Wednesday, December 31, 2008

Chapters Twenty-Three through Thirty Tonight

I had wanted to complete the revisions on Hafan Deg (which you all know, who have been following it, means Safe Harbor in Welsh) by this evening. Tomorrow, a brand New Year, my manuscript should have been waiting only for all those lovely agents to come back to their offices next Monday (well, I intended to give them a few days to settle back in) all refreshed and renewed, like the year, and they would all be ready for the earnest queries I intended to send them.

But I'm not quite finished...

I believe there are four, possibly five, chapters to go, and they are the trickiest of the lot, being the culmination of the story, the final resolution of the various emotional strains and stresses my poor heroine had through the previous 400 pages.

I have to admit to shedding tears during these last chapters. Silly, when you consider it's 'only fiction', but those of you who write, those of you who, as serious readers, deeply identify with a book, will know the characters are alive and well inside the writers' mind. And, if they're not, then they have no place on the written page, for what would we find moving about them? So I've gotten a bit too excited at some of the romantic couplings, and I definitely shed those darned tears during the really sad bits.

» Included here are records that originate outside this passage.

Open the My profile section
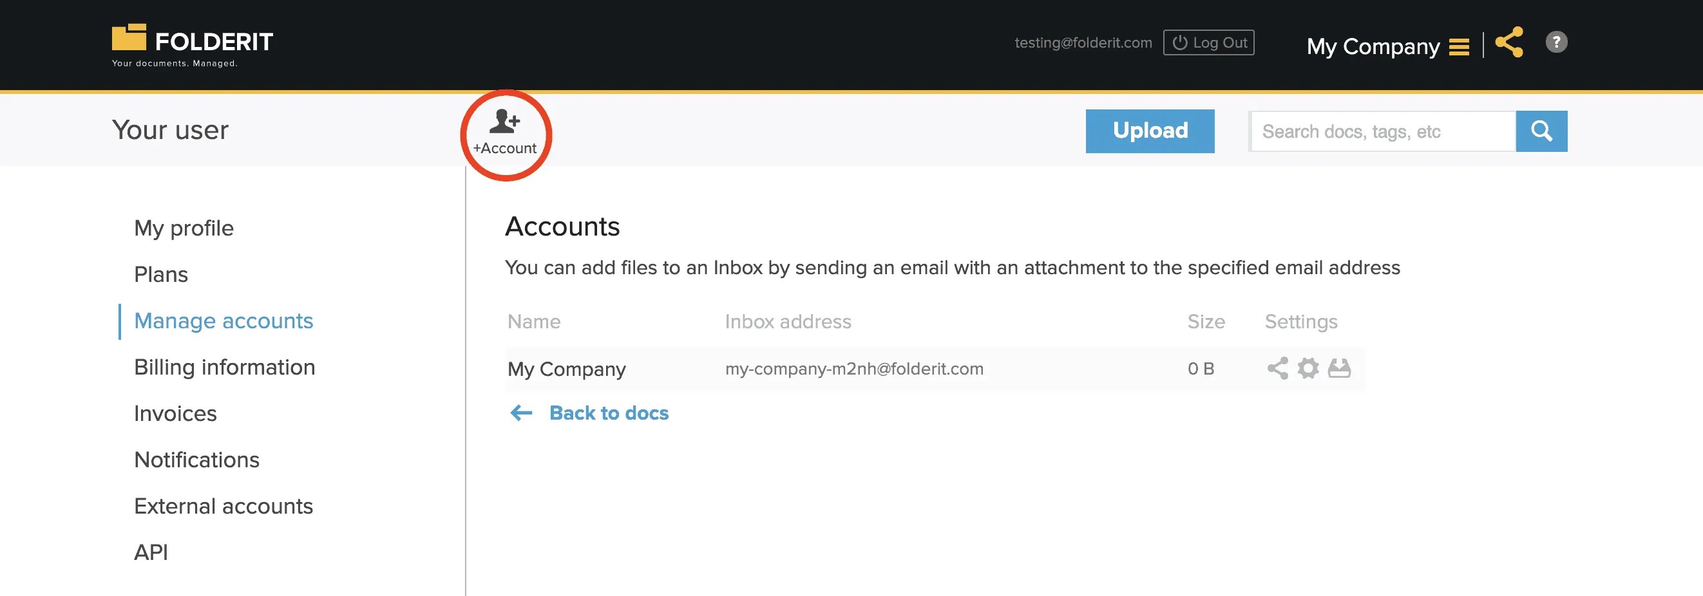Screen dimensions: 1703x596 coord(183,228)
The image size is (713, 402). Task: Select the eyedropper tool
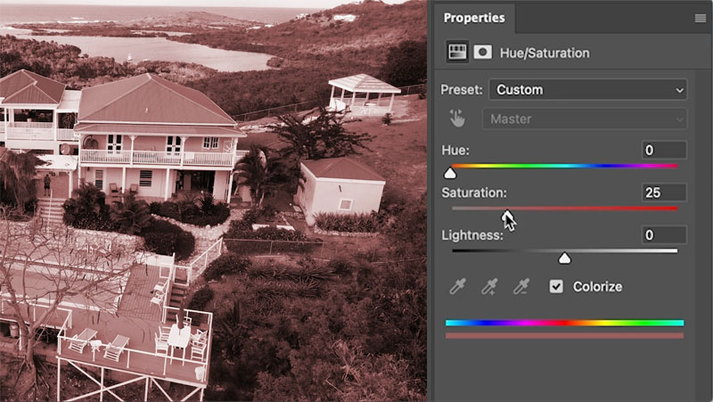tap(457, 286)
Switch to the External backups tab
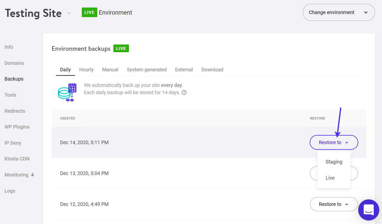The width and height of the screenshot is (382, 224). 184,70
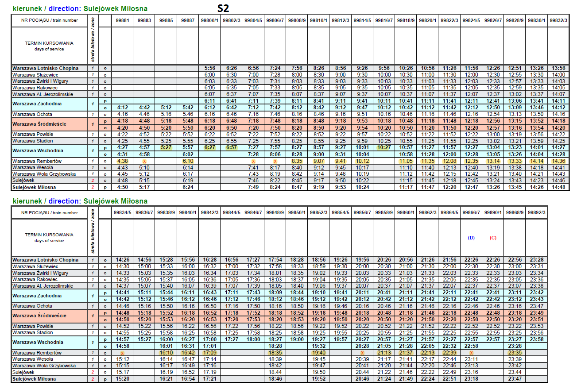The image size is (577, 389).
Task: Select train number 99892/3 column header
Action: 536,213
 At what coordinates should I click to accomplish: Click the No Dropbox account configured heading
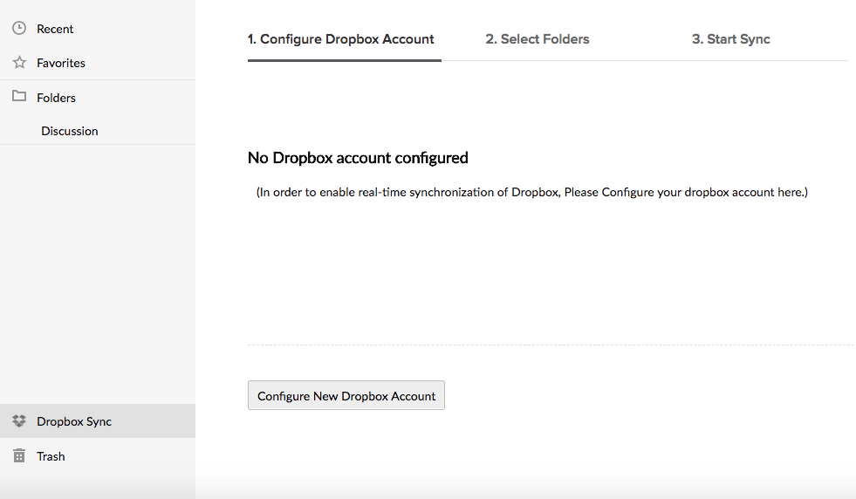click(x=358, y=158)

New Year has always been a far more important time to me than Christmas, since my children left home. New Year is the promise of better things, new and exciting opportunities, and I usually shed tears watching the various cities around the world as they each, in turn, celebrate. The cities can be safe - well, as safe as any city these days - or they can be war-torn, or politically at odds, recovering from floods and riots, and all the horrible things we see on our news. Yet, at New Year, the people gather with that same incredible, almost child-like, anticipation, waiting for the chance to begin again. This time it will be different. This time it really will be better.

So, watching that, seeing that lovely optimism, that adds to my weepiness. No one can ever say I'm not sentimental. It's just that I don't show it much in public, but get it down into my writing instead.

Hold on for the last few chapters of Karen's story. Nearly there.

I hope you have a wonderful, safe, and rewarding New Year.

Have to go now, because I need another tissue.